Exercise description |
Each line below should be reproduced without any alteration.

Extracted data |

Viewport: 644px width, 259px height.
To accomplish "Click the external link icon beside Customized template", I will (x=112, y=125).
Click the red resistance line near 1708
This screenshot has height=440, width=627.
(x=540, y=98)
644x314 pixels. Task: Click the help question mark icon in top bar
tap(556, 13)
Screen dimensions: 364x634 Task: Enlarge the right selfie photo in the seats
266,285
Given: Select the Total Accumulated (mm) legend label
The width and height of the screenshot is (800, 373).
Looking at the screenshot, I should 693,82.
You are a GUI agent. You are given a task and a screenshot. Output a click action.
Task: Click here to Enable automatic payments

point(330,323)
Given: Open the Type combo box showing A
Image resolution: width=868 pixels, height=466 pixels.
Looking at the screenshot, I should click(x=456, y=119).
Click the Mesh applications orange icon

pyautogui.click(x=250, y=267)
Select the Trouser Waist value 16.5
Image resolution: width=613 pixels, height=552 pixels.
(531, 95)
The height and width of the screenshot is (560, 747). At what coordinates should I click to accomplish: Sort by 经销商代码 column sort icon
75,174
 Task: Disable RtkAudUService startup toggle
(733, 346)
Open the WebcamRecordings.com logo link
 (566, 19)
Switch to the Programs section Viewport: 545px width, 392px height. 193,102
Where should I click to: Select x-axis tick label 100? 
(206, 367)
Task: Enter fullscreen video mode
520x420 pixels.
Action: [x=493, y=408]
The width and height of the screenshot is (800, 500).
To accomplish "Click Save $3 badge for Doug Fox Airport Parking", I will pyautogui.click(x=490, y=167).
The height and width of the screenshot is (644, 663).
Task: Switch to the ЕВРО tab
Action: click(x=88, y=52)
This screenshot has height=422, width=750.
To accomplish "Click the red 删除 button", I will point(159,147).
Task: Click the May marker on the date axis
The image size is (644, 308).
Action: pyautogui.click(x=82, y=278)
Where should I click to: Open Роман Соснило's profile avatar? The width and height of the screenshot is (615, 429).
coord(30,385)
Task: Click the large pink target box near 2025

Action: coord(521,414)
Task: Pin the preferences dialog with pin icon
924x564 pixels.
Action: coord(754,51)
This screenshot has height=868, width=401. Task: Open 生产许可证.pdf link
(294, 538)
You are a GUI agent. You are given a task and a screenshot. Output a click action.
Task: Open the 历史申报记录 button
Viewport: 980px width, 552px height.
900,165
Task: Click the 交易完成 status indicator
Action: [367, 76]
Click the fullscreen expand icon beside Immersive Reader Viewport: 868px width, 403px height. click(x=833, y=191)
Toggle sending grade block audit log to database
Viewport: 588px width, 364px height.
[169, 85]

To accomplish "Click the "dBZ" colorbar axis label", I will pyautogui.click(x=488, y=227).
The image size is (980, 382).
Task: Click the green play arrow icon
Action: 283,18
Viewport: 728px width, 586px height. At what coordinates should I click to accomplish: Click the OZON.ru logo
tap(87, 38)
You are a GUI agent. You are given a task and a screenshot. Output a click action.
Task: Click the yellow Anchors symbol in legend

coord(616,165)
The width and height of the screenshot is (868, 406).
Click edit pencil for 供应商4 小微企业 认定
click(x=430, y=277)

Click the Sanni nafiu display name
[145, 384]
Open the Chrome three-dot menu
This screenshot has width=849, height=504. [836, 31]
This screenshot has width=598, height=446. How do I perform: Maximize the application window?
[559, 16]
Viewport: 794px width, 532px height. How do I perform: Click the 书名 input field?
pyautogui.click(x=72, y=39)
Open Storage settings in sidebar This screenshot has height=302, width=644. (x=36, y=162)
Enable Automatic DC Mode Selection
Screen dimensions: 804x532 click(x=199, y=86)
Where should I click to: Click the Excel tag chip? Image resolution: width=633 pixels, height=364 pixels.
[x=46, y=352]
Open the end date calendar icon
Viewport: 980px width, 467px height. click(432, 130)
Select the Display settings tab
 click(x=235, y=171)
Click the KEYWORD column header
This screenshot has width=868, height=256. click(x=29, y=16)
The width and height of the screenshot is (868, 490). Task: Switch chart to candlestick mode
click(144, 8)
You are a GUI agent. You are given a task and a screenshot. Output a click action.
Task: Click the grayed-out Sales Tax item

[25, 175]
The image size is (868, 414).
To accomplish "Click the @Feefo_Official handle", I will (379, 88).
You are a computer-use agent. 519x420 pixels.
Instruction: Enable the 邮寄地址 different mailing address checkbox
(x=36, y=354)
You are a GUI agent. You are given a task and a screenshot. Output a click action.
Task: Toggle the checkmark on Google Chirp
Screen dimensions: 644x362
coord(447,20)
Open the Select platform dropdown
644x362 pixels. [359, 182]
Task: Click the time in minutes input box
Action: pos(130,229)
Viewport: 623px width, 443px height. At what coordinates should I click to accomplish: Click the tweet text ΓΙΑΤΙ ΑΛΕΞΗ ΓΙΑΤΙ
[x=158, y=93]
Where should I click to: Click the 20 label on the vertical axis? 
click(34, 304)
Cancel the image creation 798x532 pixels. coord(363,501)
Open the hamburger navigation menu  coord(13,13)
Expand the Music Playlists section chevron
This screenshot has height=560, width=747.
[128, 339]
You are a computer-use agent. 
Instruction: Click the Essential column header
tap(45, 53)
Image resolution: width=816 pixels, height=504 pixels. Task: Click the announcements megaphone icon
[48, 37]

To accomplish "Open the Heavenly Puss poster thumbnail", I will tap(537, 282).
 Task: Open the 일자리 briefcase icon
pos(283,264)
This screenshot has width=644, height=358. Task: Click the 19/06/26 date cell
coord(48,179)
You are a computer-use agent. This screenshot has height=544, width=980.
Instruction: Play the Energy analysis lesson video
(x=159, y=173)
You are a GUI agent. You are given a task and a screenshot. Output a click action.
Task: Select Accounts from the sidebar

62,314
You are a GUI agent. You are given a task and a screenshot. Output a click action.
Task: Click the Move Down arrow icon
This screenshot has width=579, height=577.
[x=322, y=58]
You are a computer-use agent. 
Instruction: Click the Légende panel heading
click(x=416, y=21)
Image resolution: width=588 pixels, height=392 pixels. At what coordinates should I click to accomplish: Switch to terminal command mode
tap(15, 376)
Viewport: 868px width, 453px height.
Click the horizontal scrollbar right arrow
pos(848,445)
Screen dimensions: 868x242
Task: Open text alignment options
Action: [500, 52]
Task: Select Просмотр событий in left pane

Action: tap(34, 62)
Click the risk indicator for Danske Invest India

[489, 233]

Answer to the exercise |
Viewport: 644px width, 259px height.
To accomplish "Click the external link icon beside Customized template", I will (x=112, y=125).
Click the red resistance line near 1708
This screenshot has height=440, width=627.
(x=540, y=98)
644x314 pixels. Task: Click the help question mark icon in top bar
tap(556, 13)
Screen dimensions: 364x634 Task: Enlarge the right selfie photo in the seats
266,285
Given: Select the Total Accumulated (mm) legend label
The width and height of the screenshot is (800, 373).
Looking at the screenshot, I should 693,82.
You are a GUI agent. You are given a task and a screenshot. Output a click action.
Task: Click here to Enable automatic payments

point(330,323)
Given: Open the Type combo box showing A
Image resolution: width=868 pixels, height=466 pixels.
Looking at the screenshot, I should click(x=456, y=119).
Click the Mesh applications orange icon

pyautogui.click(x=250, y=267)
Select the Trouser Waist value 16.5
Image resolution: width=613 pixels, height=552 pixels.
(531, 95)
The height and width of the screenshot is (560, 747). At what coordinates should I click to accomplish: Sort by 经销商代码 column sort icon
75,174
 Task: Disable RtkAudUService startup toggle
(733, 346)
Open the WebcamRecordings.com logo link
 (566, 19)
Switch to the Programs section Viewport: 545px width, 392px height. 193,102
Where should I click to: Select x-axis tick label 100? 
(206, 367)
Task: Enter fullscreen video mode
520x420 pixels.
Action: [x=493, y=408]
The width and height of the screenshot is (800, 500).
To accomplish "Click Save $3 badge for Doug Fox Airport Parking", I will pyautogui.click(x=490, y=167).
The height and width of the screenshot is (644, 663).
Task: Switch to the ЕВРО tab
Action: click(x=88, y=52)
This screenshot has height=422, width=750.
To accomplish "Click the red 删除 button", I will point(159,147).
Task: Click the May marker on the date axis
The image size is (644, 308).
Action: pyautogui.click(x=82, y=278)
Where should I click to: Open Роман Соснило's profile avatar? The width and height of the screenshot is (615, 429).
coord(30,385)
Task: Click the large pink target box near 2025

Action: coord(521,414)
Task: Pin the preferences dialog with pin icon
924x564 pixels.
Action: coord(754,51)
This screenshot has height=868, width=401. Task: Open 生产许可证.pdf link
(294, 538)
You are a GUI agent. You are given a task and a screenshot. Output a click action.
Task: Open the 历史申报记录 button
Viewport: 980px width, 552px height.
900,165
Task: Click the 交易完成 status indicator
Action: [367, 76]
Click the fullscreen expand icon beside Immersive Reader Viewport: 868px width, 403px height. click(x=833, y=191)
Toggle sending grade block audit log to database
Viewport: 588px width, 364px height.
[169, 85]

To accomplish "Click the "dBZ" colorbar axis label", I will pyautogui.click(x=488, y=227).
The image size is (980, 382).
Task: Click the green play arrow icon
Action: 283,18
Viewport: 728px width, 586px height. At what coordinates should I click to accomplish: Click the OZON.ru logo
tap(87, 38)
You are a GUI agent. You are given a task and a screenshot. Output a click action.
Task: Click the yellow Anchors symbol in legend

coord(616,165)
The width and height of the screenshot is (868, 406).
Click edit pencil for 供应商4 小微企业 认定
click(x=430, y=277)

Click the Sanni nafiu display name
[145, 384]
Open the Chrome three-dot menu
This screenshot has width=849, height=504. [836, 31]
This screenshot has width=598, height=446. How do I perform: Maximize the application window?
[559, 16]
Viewport: 794px width, 532px height. How do I perform: Click the 书名 input field?
pyautogui.click(x=72, y=39)
Open Storage settings in sidebar This screenshot has height=302, width=644. (x=36, y=162)
Enable Automatic DC Mode Selection
Screen dimensions: 804x532 click(x=199, y=86)
Where should I click to: Click the Excel tag chip? Image resolution: width=633 pixels, height=364 pixels.
[x=46, y=352]
Open the end date calendar icon
Viewport: 980px width, 467px height. click(432, 130)
Select the Display settings tab
 click(x=235, y=171)
Click the KEYWORD column header
This screenshot has width=868, height=256. click(x=29, y=16)
The width and height of the screenshot is (868, 490). Task: Switch chart to candlestick mode
click(144, 8)
You are a GUI agent. You are given a task and a screenshot. Output a click action.
Task: Click the grayed-out Sales Tax item

[25, 175]
The image size is (868, 414).
To accomplish "Click the @Feefo_Official handle", I will (379, 88).
You are a computer-use agent. 519x420 pixels.
Instruction: Enable the 邮寄地址 different mailing address checkbox
(x=36, y=354)
You are a GUI agent. You are given a task and a screenshot. Output a click action.
Task: Toggle the checkmark on Google Chirp
Screen dimensions: 644x362
coord(447,20)
Open the Select platform dropdown
644x362 pixels. [359, 182]
Task: Click the time in minutes input box
Action: pos(130,229)
Viewport: 623px width, 443px height. At what coordinates should I click to accomplish: Click the tweet text ΓΙΑΤΙ ΑΛΕΞΗ ΓΙΑΤΙ
[x=158, y=93]
Where should I click to: Click the 20 label on the vertical axis? 
click(34, 304)
Cancel the image creation 798x532 pixels. coord(363,501)
Open the hamburger navigation menu  coord(13,13)
Expand the Music Playlists section chevron
This screenshot has height=560, width=747.
[128, 339]
You are a computer-use agent. 
Instruction: Click the Essential column header
tap(45, 53)
Image resolution: width=816 pixels, height=504 pixels. Task: Click the announcements megaphone icon
[48, 37]

To accomplish "Open the Heavenly Puss poster thumbnail", I will tap(537, 282).
 Task: Open the 일자리 briefcase icon
pos(283,264)
This screenshot has width=644, height=358. Task: Click the 19/06/26 date cell
coord(48,179)
You are a computer-use agent. This screenshot has height=544, width=980.
Instruction: Play the Energy analysis lesson video
(x=159, y=173)
You are a GUI agent. You are given a task and a screenshot. Output a click action.
Task: Select Accounts from the sidebar

62,314
You are a GUI agent. You are given a task and a screenshot. Output a click action.
Task: Click the Move Down arrow icon
This screenshot has width=579, height=577.
[x=322, y=58]
You are a computer-use agent. 
Instruction: Click the Légende panel heading
click(x=416, y=21)
Image resolution: width=588 pixels, height=392 pixels. At what coordinates should I click to accomplish: Switch to terminal command mode
tap(15, 376)
Viewport: 868px width, 453px height.
Click the horizontal scrollbar right arrow
pos(848,445)
Screen dimensions: 868x242
Task: Open text alignment options
Action: [500, 52]
Task: Select Просмотр событий in left pane

Action: tap(34, 62)
Click the risk indicator for Danske Invest India

[489, 233]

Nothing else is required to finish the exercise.